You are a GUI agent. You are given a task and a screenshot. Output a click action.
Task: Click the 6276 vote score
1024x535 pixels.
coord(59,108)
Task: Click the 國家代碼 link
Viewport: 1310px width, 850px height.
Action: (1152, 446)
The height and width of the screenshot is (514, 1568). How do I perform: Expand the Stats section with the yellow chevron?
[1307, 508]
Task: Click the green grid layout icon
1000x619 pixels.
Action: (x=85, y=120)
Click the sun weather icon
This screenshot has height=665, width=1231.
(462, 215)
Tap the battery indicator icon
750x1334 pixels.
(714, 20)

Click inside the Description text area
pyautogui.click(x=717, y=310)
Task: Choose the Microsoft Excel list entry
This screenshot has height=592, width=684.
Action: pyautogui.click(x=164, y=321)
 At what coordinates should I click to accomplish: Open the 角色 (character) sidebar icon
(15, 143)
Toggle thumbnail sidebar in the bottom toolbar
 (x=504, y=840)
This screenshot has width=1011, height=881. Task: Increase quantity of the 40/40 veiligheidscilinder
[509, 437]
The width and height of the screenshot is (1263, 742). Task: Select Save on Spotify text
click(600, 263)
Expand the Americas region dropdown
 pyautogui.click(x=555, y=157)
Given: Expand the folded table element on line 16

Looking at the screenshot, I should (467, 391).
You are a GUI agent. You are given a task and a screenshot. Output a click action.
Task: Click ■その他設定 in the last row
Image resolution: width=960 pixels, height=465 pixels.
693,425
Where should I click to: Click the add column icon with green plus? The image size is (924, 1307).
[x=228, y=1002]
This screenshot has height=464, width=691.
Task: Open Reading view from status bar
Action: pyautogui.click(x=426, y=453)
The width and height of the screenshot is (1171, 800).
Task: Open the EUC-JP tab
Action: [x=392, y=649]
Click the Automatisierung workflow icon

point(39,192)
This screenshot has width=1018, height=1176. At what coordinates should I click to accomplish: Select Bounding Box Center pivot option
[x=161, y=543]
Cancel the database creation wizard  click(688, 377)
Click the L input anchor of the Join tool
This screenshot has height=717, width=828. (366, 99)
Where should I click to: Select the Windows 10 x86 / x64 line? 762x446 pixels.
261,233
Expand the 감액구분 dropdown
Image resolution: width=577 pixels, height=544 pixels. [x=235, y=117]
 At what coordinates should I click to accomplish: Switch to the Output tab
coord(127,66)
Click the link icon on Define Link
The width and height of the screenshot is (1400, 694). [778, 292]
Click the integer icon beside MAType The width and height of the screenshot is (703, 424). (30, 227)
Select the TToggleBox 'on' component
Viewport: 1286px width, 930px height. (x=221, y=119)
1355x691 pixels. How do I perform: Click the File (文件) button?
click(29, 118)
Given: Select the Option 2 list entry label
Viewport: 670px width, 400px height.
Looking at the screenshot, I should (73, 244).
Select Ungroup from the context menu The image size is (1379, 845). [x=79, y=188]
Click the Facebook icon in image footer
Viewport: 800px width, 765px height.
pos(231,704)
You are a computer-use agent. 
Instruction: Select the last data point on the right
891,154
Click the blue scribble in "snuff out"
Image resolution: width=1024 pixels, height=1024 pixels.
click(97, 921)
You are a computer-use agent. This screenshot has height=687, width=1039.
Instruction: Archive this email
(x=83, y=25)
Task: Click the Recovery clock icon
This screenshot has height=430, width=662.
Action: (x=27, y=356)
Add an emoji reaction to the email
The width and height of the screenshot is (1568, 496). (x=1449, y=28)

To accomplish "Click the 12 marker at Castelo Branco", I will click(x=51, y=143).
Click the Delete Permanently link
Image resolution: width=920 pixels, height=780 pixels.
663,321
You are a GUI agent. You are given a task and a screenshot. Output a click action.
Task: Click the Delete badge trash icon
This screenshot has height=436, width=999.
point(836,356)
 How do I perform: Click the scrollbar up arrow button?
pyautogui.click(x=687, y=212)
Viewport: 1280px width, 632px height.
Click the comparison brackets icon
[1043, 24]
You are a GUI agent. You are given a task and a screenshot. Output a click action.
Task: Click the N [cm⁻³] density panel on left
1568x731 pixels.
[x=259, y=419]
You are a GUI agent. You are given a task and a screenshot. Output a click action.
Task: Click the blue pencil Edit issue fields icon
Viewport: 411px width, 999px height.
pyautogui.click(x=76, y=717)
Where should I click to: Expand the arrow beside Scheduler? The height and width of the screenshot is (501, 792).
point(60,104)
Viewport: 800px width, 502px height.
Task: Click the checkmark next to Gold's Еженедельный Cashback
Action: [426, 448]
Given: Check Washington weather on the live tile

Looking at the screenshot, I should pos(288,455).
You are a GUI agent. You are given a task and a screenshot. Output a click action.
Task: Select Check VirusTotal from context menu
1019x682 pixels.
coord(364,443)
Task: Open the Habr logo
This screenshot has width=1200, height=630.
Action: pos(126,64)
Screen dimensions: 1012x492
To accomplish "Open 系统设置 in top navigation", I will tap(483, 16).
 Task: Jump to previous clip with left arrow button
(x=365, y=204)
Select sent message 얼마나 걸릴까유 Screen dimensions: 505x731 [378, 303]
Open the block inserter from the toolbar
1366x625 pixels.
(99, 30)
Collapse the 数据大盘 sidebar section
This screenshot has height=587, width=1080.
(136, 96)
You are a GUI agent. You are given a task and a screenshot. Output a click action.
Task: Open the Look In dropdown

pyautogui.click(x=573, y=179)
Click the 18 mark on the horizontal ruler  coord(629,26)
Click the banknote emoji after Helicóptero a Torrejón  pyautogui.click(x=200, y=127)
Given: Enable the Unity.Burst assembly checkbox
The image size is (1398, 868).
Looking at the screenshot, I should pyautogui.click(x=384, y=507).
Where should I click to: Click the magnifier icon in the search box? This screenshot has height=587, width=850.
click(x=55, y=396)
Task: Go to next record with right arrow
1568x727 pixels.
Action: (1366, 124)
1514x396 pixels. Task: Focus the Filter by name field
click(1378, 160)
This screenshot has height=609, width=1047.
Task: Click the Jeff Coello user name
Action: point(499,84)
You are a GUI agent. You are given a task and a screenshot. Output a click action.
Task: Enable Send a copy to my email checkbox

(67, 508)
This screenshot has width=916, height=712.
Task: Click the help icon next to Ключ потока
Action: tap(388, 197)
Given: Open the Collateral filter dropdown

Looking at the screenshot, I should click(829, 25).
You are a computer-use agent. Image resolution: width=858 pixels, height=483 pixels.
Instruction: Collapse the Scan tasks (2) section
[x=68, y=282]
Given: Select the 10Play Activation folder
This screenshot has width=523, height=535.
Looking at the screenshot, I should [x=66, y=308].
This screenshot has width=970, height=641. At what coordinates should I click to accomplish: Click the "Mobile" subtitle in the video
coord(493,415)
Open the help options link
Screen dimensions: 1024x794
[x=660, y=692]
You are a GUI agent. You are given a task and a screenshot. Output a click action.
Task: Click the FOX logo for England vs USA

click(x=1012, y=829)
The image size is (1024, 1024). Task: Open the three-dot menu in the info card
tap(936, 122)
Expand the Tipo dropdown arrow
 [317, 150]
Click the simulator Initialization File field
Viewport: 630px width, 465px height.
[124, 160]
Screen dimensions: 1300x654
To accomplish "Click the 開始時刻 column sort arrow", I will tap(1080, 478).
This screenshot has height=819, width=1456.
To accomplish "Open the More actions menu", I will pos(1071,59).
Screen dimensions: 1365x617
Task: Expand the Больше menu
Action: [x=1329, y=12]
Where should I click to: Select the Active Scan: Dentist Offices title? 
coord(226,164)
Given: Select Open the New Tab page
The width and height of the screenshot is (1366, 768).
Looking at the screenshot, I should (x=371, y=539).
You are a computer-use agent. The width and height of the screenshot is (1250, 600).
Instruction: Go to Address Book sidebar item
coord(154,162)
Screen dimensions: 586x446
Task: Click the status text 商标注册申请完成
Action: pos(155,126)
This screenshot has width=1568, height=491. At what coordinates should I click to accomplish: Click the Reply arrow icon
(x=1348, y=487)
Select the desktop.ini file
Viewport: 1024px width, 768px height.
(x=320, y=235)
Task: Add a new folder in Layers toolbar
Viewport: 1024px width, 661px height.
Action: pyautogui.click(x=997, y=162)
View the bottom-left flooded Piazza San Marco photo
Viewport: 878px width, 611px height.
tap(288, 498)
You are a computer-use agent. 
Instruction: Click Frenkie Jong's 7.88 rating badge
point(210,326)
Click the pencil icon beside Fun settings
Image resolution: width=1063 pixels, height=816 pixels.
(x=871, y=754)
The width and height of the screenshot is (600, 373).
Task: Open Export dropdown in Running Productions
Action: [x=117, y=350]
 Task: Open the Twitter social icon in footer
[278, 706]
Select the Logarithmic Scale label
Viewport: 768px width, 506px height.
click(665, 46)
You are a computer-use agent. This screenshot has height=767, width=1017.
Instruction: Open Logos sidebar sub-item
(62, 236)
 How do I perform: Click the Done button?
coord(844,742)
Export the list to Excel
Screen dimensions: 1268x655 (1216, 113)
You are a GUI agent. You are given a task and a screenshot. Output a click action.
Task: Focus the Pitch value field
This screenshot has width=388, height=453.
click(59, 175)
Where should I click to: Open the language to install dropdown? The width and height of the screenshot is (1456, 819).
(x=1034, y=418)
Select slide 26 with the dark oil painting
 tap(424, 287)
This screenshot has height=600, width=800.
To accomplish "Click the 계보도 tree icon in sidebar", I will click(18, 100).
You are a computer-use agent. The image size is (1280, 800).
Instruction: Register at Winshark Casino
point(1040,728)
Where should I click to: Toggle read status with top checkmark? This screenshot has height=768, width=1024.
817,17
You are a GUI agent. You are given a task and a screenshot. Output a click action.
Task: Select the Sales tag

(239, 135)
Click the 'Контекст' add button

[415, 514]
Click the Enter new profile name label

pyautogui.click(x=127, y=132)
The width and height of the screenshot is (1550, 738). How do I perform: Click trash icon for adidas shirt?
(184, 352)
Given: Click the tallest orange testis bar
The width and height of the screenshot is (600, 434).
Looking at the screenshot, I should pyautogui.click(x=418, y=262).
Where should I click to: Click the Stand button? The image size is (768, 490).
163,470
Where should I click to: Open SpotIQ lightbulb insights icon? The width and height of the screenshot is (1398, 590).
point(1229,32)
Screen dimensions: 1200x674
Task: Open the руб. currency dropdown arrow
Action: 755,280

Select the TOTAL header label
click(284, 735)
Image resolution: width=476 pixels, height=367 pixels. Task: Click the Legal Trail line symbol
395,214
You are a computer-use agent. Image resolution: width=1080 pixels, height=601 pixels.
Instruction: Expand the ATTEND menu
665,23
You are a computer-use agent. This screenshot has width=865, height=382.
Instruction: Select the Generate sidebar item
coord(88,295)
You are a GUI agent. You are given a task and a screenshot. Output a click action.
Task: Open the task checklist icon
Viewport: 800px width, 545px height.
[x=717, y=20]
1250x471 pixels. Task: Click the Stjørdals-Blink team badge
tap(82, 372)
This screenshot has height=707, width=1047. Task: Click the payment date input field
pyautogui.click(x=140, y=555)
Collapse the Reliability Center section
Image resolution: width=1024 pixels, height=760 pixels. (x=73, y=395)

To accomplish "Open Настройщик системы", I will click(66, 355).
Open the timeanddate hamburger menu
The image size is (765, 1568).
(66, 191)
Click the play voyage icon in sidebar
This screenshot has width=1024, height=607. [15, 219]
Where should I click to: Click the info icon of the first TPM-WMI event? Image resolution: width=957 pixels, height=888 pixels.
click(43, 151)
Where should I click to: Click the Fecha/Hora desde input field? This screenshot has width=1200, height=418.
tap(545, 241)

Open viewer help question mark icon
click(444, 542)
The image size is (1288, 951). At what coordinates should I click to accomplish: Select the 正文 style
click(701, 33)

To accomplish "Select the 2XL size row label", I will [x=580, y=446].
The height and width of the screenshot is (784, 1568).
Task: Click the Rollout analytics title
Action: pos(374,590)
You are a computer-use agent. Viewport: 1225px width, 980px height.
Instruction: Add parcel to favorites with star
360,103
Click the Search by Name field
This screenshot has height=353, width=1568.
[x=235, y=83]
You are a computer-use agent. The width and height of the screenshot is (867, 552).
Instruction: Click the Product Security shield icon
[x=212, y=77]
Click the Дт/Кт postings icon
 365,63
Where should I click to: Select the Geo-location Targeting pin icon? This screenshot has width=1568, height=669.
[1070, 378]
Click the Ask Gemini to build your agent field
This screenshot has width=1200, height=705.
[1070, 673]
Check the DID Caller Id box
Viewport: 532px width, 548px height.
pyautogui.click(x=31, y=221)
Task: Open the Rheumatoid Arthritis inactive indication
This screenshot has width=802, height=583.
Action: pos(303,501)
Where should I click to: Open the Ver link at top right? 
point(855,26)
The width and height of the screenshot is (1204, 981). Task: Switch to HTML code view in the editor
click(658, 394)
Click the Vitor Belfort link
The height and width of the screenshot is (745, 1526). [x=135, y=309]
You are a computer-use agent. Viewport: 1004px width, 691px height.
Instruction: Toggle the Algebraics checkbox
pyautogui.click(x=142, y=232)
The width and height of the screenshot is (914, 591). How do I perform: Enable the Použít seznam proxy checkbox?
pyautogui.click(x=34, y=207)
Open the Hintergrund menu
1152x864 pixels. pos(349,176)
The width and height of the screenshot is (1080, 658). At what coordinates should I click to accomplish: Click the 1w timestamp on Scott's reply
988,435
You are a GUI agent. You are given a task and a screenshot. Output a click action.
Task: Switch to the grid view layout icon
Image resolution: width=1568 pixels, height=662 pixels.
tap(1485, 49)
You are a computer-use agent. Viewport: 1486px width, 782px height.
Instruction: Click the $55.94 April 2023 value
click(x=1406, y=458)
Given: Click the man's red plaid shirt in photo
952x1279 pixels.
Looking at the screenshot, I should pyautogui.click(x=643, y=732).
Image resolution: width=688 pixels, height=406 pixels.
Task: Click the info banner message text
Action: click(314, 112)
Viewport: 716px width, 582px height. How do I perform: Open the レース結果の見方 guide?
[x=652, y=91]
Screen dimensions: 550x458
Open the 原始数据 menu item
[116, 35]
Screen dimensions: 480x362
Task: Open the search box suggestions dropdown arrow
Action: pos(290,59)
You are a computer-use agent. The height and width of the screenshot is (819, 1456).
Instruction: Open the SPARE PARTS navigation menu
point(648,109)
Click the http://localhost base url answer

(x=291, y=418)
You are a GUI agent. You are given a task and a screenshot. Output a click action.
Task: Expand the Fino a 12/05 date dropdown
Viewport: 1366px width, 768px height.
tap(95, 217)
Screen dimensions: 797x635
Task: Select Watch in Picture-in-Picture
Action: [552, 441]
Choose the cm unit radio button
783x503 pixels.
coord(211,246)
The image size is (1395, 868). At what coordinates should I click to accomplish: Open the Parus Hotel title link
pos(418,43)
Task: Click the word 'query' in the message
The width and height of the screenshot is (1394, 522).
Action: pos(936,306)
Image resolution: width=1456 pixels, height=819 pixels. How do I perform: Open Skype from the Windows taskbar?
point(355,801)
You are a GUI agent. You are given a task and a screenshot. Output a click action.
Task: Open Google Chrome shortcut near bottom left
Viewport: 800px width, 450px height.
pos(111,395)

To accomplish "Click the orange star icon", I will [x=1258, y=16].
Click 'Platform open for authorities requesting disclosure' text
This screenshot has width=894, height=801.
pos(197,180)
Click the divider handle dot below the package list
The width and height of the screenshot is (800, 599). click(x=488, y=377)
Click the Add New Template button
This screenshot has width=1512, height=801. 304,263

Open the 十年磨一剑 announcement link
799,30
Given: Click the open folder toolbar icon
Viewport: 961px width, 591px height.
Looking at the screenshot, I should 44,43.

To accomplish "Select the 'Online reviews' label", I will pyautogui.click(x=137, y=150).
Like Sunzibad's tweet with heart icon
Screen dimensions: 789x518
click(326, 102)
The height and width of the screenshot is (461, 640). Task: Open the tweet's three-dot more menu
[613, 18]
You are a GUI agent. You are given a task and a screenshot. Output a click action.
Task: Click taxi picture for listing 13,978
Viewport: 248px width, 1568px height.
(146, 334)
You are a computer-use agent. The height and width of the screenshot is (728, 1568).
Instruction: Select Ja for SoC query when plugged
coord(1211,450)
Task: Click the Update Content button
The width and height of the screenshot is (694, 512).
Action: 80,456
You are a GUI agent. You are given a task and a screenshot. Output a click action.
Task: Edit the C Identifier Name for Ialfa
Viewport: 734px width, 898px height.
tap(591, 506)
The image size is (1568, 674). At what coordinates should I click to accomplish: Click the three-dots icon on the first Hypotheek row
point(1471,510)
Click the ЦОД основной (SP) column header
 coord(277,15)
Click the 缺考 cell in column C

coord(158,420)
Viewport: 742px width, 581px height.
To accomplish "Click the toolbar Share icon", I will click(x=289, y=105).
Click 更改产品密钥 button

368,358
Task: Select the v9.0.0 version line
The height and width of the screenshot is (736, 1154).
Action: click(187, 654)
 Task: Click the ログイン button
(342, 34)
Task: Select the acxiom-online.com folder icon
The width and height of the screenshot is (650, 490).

# # #

◆ **TO DO**: Only the lines above that include the word "blue" belong in the answer; copy each one.

◆ **OUTPUT OF THE TASK**:
Click the blue scribble in "snuff out"
Task: Click the blue pencil Edit issue fields icon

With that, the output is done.